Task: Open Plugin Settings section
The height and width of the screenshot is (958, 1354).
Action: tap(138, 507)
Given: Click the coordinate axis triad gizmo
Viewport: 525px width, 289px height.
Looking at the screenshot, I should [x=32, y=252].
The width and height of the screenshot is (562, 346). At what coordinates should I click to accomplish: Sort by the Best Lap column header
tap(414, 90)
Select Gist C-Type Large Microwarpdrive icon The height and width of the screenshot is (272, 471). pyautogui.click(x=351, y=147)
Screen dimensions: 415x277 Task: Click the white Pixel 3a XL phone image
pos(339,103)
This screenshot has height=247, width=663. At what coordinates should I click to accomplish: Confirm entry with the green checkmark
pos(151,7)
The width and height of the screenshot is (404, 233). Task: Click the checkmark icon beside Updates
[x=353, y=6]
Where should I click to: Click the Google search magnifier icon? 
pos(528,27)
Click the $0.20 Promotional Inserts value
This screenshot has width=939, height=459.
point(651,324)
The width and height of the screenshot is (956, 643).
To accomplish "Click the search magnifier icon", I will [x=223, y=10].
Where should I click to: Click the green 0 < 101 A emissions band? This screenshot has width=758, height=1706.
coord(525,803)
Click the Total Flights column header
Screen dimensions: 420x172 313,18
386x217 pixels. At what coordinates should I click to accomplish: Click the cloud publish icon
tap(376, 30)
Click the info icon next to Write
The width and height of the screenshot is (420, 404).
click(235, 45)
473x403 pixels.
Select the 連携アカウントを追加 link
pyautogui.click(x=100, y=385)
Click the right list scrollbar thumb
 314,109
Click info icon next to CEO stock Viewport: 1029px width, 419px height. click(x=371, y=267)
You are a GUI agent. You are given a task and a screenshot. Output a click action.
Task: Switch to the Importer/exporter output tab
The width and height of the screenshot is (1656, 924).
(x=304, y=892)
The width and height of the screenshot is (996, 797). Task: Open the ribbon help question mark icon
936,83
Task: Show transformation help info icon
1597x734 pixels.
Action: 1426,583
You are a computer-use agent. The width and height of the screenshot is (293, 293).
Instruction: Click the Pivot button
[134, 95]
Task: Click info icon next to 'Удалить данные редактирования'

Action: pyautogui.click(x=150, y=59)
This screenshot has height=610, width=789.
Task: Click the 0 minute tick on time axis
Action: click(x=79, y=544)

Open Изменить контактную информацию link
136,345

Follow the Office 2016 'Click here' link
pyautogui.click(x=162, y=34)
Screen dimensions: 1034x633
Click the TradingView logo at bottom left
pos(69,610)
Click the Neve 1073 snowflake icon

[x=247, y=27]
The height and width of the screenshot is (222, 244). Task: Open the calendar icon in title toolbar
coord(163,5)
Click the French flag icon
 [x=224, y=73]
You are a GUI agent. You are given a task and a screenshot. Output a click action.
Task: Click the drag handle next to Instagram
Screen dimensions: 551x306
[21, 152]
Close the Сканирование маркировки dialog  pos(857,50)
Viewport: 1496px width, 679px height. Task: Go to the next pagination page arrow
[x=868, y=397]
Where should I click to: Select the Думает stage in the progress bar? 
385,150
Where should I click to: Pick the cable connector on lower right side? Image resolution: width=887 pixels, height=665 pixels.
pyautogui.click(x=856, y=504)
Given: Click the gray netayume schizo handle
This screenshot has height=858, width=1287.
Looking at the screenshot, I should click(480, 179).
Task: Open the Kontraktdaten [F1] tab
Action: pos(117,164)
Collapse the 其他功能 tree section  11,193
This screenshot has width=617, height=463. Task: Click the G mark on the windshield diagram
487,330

PROBLEM: Can you reproduce the material word for word, from its first line up to and including the line with "pyautogui.click(x=100, y=385)"?

SOLVED EXERCISE:
Task: Open Plugin Settings section
The height and width of the screenshot is (958, 1354).
Action: tap(138, 507)
Given: Click the coordinate axis triad gizmo
Viewport: 525px width, 289px height.
Looking at the screenshot, I should [x=32, y=252].
The width and height of the screenshot is (562, 346). At what coordinates should I click to accomplish: Sort by the Best Lap column header
tap(414, 90)
Select Gist C-Type Large Microwarpdrive icon The height and width of the screenshot is (272, 471). pyautogui.click(x=351, y=147)
Screen dimensions: 415x277 Task: Click the white Pixel 3a XL phone image
pos(339,103)
This screenshot has height=247, width=663. At what coordinates should I click to accomplish: Confirm entry with the green checkmark
pos(151,7)
The width and height of the screenshot is (404, 233). Task: Click the checkmark icon beside Updates
[x=353, y=6]
Where should I click to: Click the Google search magnifier icon? 
pos(528,27)
Click the $0.20 Promotional Inserts value
This screenshot has width=939, height=459.
point(651,324)
The width and height of the screenshot is (956, 643).
To accomplish "Click the search magnifier icon", I will [x=223, y=10].
Where should I click to: Click the green 0 < 101 A emissions band? This screenshot has width=758, height=1706.
coord(525,803)
Click the Total Flights column header
Screen dimensions: 420x172 313,18
386x217 pixels. At what coordinates should I click to accomplish: Click the cloud publish icon
tap(376, 30)
Click the info icon next to Write
The width and height of the screenshot is (420, 404).
click(235, 45)
473x403 pixels.
Select the 連携アカウントを追加 link
pyautogui.click(x=100, y=385)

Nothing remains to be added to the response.